A Republican lawmaker introduced legislation targeting insider trading on prediction market platforms, though the proposal contains a notable carve-out for White House officials.
The bill prohibits federal employees from placing bets on policy outcomes based on non-public information they access through their government roles. This targets scenarios where staffers might wager on regulatory decisions, legislative votes, or other government actions before public announcement.
Congress members face restrictions only on policy-related wagers. They retain the ability to trade on sports outcomes or other non-governmental events on prediction platforms. This distinction matters because prediction markets like Polymarket and Manifold have exploded in popularity, particularly around election cycles and policy debates.
The White House exemption represents the bill's most controversial element.
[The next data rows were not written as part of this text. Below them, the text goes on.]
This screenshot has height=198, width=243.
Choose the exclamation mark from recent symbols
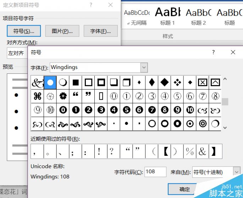pyautogui.click(x=99, y=152)
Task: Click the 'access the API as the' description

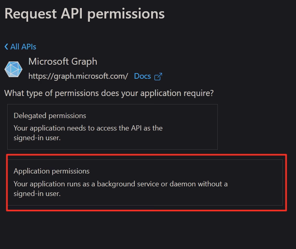Action: click(x=130, y=128)
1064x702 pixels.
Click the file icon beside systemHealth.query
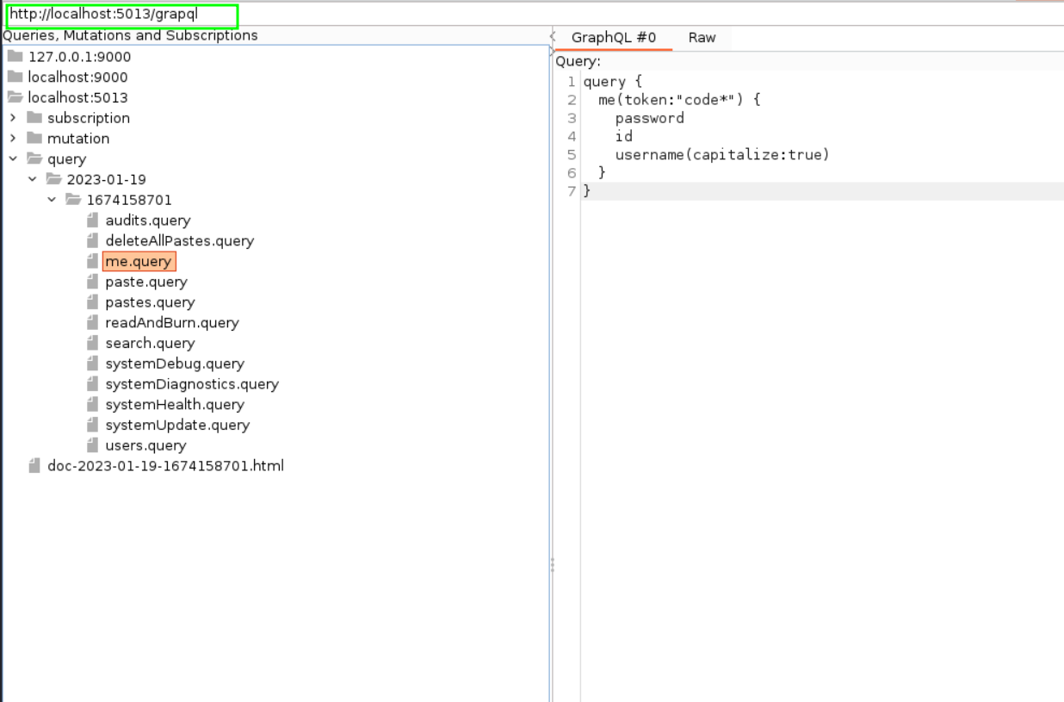(93, 405)
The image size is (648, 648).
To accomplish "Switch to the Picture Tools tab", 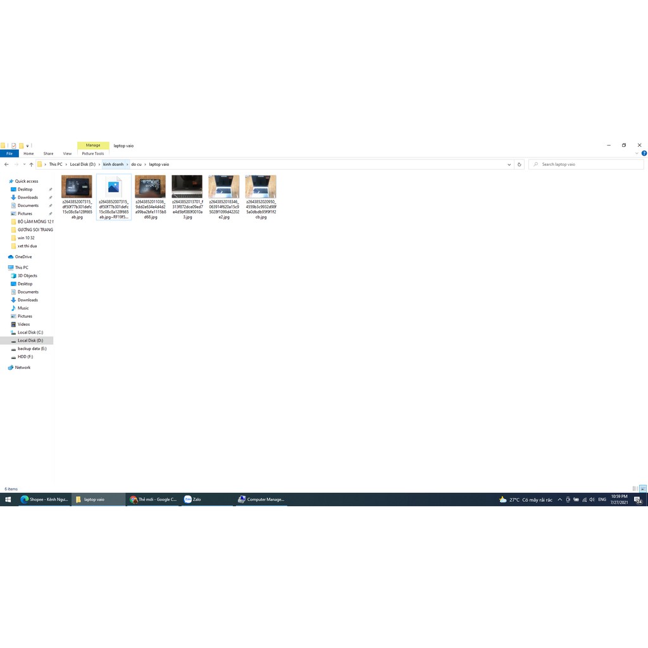I will pyautogui.click(x=93, y=153).
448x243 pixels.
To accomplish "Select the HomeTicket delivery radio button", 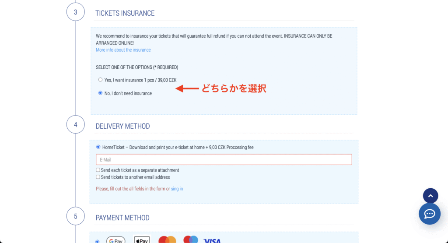I will point(98,147).
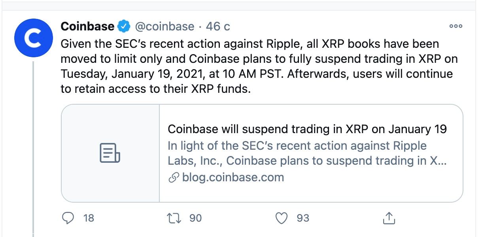Click the like count 93
Image resolution: width=484 pixels, height=237 pixels.
tap(303, 218)
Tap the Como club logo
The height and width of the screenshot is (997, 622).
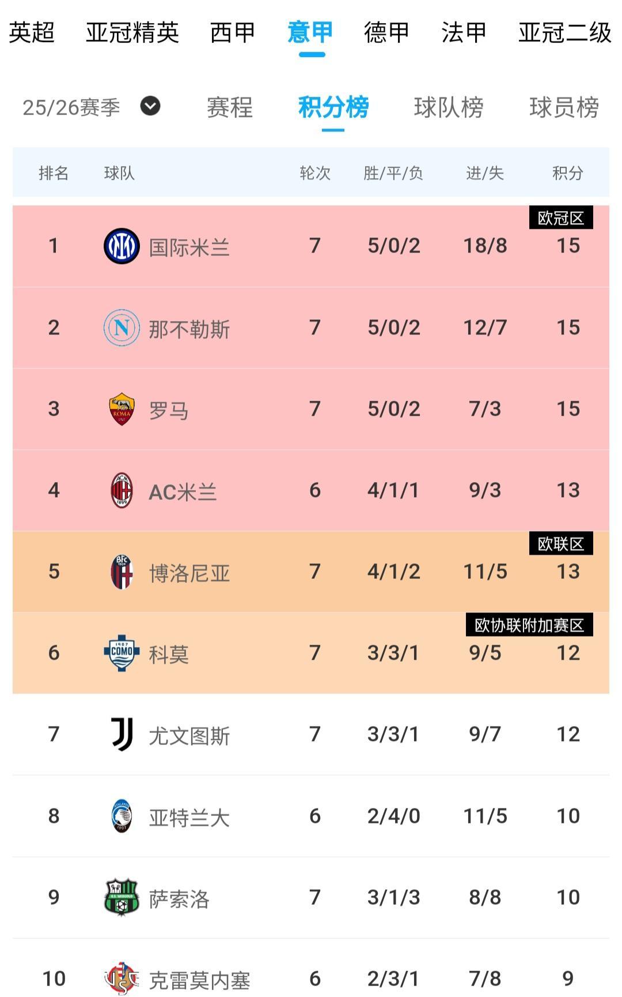(122, 653)
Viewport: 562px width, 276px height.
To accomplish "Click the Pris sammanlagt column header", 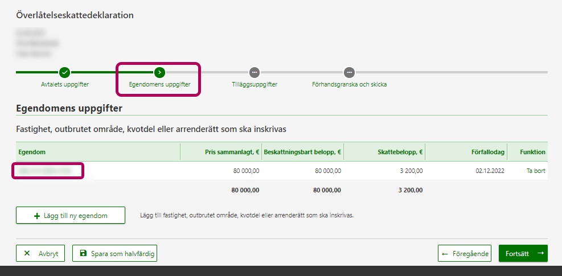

Officials in the executive branch escape the insider trading restrictions that bind other federal employees, creating a two-tier enforcement structure. This gap allows presidential staffers to potentially profit from advance knowledge of executive orders, Fed decisions, or other White House announcements.
The proposal reflects growing regulatory attention on prediction markets as they mature from niche betting platforms into infrastructure with real economic significance. These markets now attract billions in trading volume and increasingly influence public discourse around major events.
Prediction market platforms have faced inconsistent regulatory treatment. The Commodity Futures Trading Commission previously allowed Kalshi and other platforms limited contracts, while keeping most political prediction markets in legal gray areas. This bill attempts to clarify rules rather than outright ban the markets.
The insider trading angle targets legitimate concerns. Participants with advance government information possess unfair advantages that undermine market integrity and fairness. Restricting policy wagers closes exploitable windows where information asymmetries become profit opportunities.
Whether the bill passes remains uncertain. Prior attempts to regulate prediction markets faced pushback from both libertarian-minded Republicans who support open markets and Democratic legislators wary of restrictions on political speech and assembly.